*** Passage provided Section Begins ***

Hi Neverthesame.
Is Canada much better? I thought it was either illegal or at least extremely difficult to get anything outside of the state sector system there, unless you crossed the border?
I was both pissed off and pleased when I read that site. It is such a clear illustration of the failure of the NHS to achieve its own stated aims.
It shows that those who work in the NHS are aware that there is a big problem with confidentiality, hence the seperate service.
and that the claim made on the founding of the NHS that it would be a top quality service for all, is also contradicted by the site, as there is clearly a higher quality service being provided for select NHS insiders.
to contrast the present system with it's predecessor system of many competing doctor's surgeries and hospitals of different sizes,
no claim was made for equal quality of service, just as clothes shops, car makers, and coffee shops don't make a claim for a universal standard accross the board for their market, providers competed to provide the best value for money service they could, and sited their practices where there were potential customers
and any provider who got a reputation for poor confidentiality, probably lost those customers for whom confidentiality mattered, to a provider who took more care of confidentiality.
There is also the side issue that unless we opt out of it, our very poorly anonymised NHS medical records are now available for research and commercial purposes. The programme was sold in the media as being a benefit to the patient, as any hospital can now access our records online, for things like blood and tissue group and allergies.

*** Passage provided Section Ends ***
*** Raw data Section Begins ***

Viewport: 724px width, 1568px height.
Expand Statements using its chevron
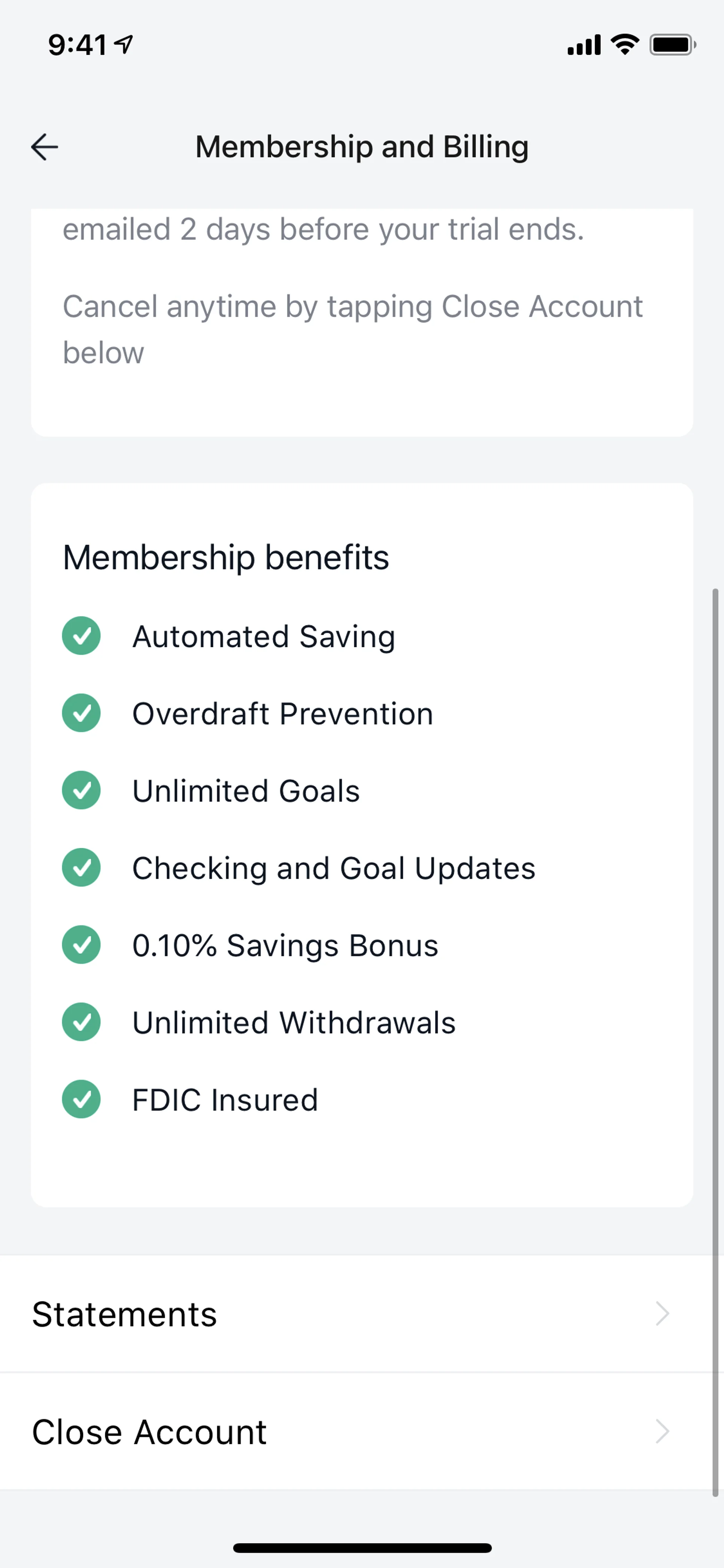(x=663, y=1313)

*** Raw data Section Ends ***

_Tasks to perform_:
• A. From the post about the NHS, list the kinds of businesses it names as making no claim to a universal standard across their market.
• B. Pick up the post about the NHS after its last sentence and continue writing it.
The listing has no role in this work and should be disregarded.

_Results for the exercise_:
• A. Clothes shops, car makers, coffee shops

• B.
I got a different view on that from a GP (he's not a libertarian, he's a socialist), who pointed out that when soldiers began to have their blood group tattooed on them, deaths due to transfusions of the wrong blood group increased. It is easy to get the records wrong or mixed up. The correct procedure even if an urgent batch of blood must be administered immediately without knowledge of blood group, is apparently to mix a sample of the patient's blood with the transfusion blood in a test tube, and keep observing it for reaction, and if a reaction occurs to treat the patient for it immediately.
He reckoned that having records would lead to the same complacency and hence avoidable deaths that the tattooing of soldiers had lead to.
as to the why s, I don't think there is a need to invoke anything more malign than the mal incentives of a well meaning but misguided policy.
Without market signals, the decisions of what to provide, where, at what quality and in what quantity, pass from paying individual consumers, and what they are willing to pay for, to politics.
In politics, an organized special interest is far more effective in getting a political decision to go its way, than diverse public opinion is.
A small pressure group is easier to bring together and hold together than a large and diverse one.
the motivation to organize is stronger when there is a large potential reward, than when there is a smaller reward or cost.
Hence the decisions about the NHS (as with any other politics) tend to be most influenced by small groups of organised special interests, who stand to make big concentrated gains (all values are subjective, so the gains are not necessarily monetary, they might be moral, egotistical, religious etc)
and least influenced by the large mass of un organized individuals over whom the costs tend to be spread.
Who are the most concentrated special interests who stand to make the biggest gains?
big pharma and doctor's associations. followed by the various nurses and clerical unions.
Who is the largest and most diverse group, over whom the costs are spread - the public.
A system which was supposed to put the healthcare service in the hands of the many, has taken the decision making away from all paying customers for whom each penny spent was effectively a vote, and has inevitably put it into the hands of the most privileged and most self interested few.
and as the link shows, there is a system within the system, for some of those select few.